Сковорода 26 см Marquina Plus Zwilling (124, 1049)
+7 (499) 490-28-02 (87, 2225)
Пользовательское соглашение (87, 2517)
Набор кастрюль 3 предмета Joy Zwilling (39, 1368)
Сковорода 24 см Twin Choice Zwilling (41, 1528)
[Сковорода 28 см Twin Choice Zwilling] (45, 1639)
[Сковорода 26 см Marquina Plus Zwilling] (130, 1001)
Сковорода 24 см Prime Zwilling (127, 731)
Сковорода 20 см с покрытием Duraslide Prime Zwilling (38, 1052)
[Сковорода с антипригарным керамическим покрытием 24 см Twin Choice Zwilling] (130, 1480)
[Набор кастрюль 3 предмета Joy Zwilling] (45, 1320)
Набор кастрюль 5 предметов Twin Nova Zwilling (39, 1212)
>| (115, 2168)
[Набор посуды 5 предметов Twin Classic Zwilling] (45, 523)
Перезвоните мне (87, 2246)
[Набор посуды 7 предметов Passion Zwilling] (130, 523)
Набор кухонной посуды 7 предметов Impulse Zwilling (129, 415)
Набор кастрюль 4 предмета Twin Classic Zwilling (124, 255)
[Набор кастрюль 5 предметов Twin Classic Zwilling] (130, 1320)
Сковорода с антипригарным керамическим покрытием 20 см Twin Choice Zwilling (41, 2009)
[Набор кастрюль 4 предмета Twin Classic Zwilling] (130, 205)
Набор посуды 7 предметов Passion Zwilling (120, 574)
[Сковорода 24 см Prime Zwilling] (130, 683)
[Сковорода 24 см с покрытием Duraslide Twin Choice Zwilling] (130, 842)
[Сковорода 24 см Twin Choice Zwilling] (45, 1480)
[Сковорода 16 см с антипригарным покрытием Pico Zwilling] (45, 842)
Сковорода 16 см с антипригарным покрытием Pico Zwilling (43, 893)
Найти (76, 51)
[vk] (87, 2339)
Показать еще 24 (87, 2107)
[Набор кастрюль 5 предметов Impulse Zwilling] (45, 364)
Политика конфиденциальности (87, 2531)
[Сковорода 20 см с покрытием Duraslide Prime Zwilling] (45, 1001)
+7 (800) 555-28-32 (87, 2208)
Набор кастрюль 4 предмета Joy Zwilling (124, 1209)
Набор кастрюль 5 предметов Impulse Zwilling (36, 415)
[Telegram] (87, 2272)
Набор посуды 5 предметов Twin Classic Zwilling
_ _ _ _ _
• WORK TO BE COMPLETED: Repeat each record exactly, leaving nothing out.

• SOLUTION FOR THIS TASK:
Сковорода 26 см Marquina Plus Zwilling (124, 1049)
+7 (499) 490-28-02 (87, 2225)
Пользовательское соглашение (87, 2517)
Набор кастрюль 3 предмета Joy Zwilling (39, 1368)
Сковорода 24 см Twin Choice Zwilling (41, 1528)
[Сковорода 28 см Twin Choice Zwilling] (45, 1639)
[Сковорода 26 см Marquina Plus Zwilling] (130, 1001)
Сковорода 24 см Prime Zwilling (127, 731)
Сковорода 20 см с покрытием Duraslide Prime Zwilling (38, 1052)
[Сковорода с антипригарным керамическим покрытием 24 см Twin Choice Zwilling] (130, 1480)
[Набор кастрюль 3 предмета Joy Zwilling] (45, 1320)
Набор кастрюль 5 предметов Twin Nova Zwilling (39, 1212)
>| (115, 2168)
[Набор посуды 5 предметов Twin Classic Zwilling] (45, 523)
Перезвоните мне (87, 2246)
[Набор посуды 7 предметов Passion Zwilling] (130, 523)
Набор кухонной посуды 7 предметов Impulse Zwilling (129, 415)
Набор кастрюль 4 предмета Twin Classic Zwilling (124, 255)
[Набор кастрюль 5 предметов Twin Classic Zwilling] (130, 1320)
Сковорода с антипригарным керамическим покрытием 20 см Twin Choice Zwilling (41, 2009)
[Набор кастрюль 4 предмета Twin Classic Zwilling] (130, 205)
Набор посуды 7 предметов Passion Zwilling (120, 574)
[Сковорода 24 см Prime Zwilling] (130, 683)
[Сковорода 24 см с покрытием Duraslide Twin Choice Zwilling] (130, 842)
[Сковорода 24 см Twin Choice Zwilling] (45, 1480)
[Сковорода 16 см с антипригарным покрытием Pico Zwilling] (45, 842)
Сковорода 16 см с антипригарным покрытием Pico Zwilling (43, 893)
Найти (76, 51)
[vk] (87, 2339)
Показать еще 24 (87, 2107)
[Набор кастрюль 5 предметов Impulse Zwilling] (45, 364)
Политика конфиденциальности (87, 2531)
[Сковорода 20 см с покрытием Duraslide Prime Zwilling] (45, 1001)
+7 (800) 555-28-32 (87, 2208)
Набор кастрюль 4 предмета Joy Zwilling (124, 1209)
Набор кастрюль 5 предметов Impulse Zwilling (36, 415)
[Telegram] (87, 2272)
Набор посуды 5 предметов Twin Classic Zwilling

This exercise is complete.